Skip to content

Conversation

@khuedoan
Copy link
Owner

@khuedoan khuedoan commented Oct 4, 2025

Migrate to a pure Nix/NixOS setup, including the PXE boot process. This is still in a very early draft stage.

Obviously this will need a full cluster rebuild. Ideally, the end result should be smaller with fewer lines of code than the current one - excluding the lock/sum files, but this is not strictly required.

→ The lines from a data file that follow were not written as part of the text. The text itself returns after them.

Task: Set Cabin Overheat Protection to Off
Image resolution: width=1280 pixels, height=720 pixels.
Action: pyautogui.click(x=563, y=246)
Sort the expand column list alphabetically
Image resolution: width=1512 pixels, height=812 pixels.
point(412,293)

  • Custom NixOS installer for netboot
  • PXE boot server to boot the above NixOS installer
  • Install NixOS with nixos-anywhere
  • Callback mechanism for the installer
  • Wake-on-LAN
  • Static IP management for bare-metal machines (or possibly mDNS)
  • k3s clustering
  • LB: kube-vip and see if Cilium L2/MetalLB is still required (or the other way around)
  • New secrets management scheme for bare metal (root SSH key, cluster join token), likely with sops-nix
  • Rewrite some scripts with a more robust implementation in Go or Rust (likely Go, since I haven’t been able to get a PXE server implementation working in Rust yet - mostly a skill issue - and Go already has the excellent pixiecore library)
  • Disk management with raw partition for Ceph using the remaining space
  • Remove unused legacy components
  • Update documentation and decision records
  • Cilium may be removed in favor of Istio ambient mesh (I know it’s an apples-to-oranges, but after running Istio ambient mesh for a while in my other clusters, it seems stable and achieves the goals of observability, security, and traffic control)
  • Bare metal deploy orchestration (e.g., master first, then worker, including draining and cordoning nodes). Check if nixos-rebuild is sufficient or if deploy-rs is needed.
  • Pure Nix GitOps bootstrap, ideally without Kubernetes API access, avoid leaking the admin KUBECONFIG
  • Kernel tuning for k3s
  • Test cluster in QEMU using NixOS's testing framework
  • Maybe split the NixOS PXE boot implementation into a separate repository to allow reuse and make upgrades easier for forks, making this repo less convoluted: http://github.com/khuedoan/nixiecore

Draft on decisions:

  • NixOS: atomic configuration changes, truly declarative, very steep learning curve but worth it
  • Callback installer: easier to observe, event-based instead of polling, provides more control over the installation process. Still not 100% on this yet and need more experimentation
  • Custom Go CLI for PXE server instead of Docker containers: I want the installer to be a single binary with native OS processes instead of separate Docker containers, which require more network troubleshooting and cleanup. Now, instead of multiple containers, we just have multiple Go routines to serve DHCP, TFTP, HTTP, and the callback API, which cleanly exit once all hosts are installed.
  • Embed pixiecore into the installer instead of running it as a separate process: While we can shell out to the pixiecore CLI, we need an API for dynamic configuration anyway, so it makes sense to use the pixiecore library to manage with function calls instead of API calls.

@onedr0p
Copy link

onedr0p commented Oct 20, 2025

@khuedoan would it be better to use Talos instead of nixos and k3s? It makes it so you don't need to manage the underlaying OS and it's also declarative with a focus on Kubernetes and there's also PXE support. Curious on your thoughts around this, as I understand Talos can be limiting in some regards, are you worried about hardware incompatibilities, drivers or something else?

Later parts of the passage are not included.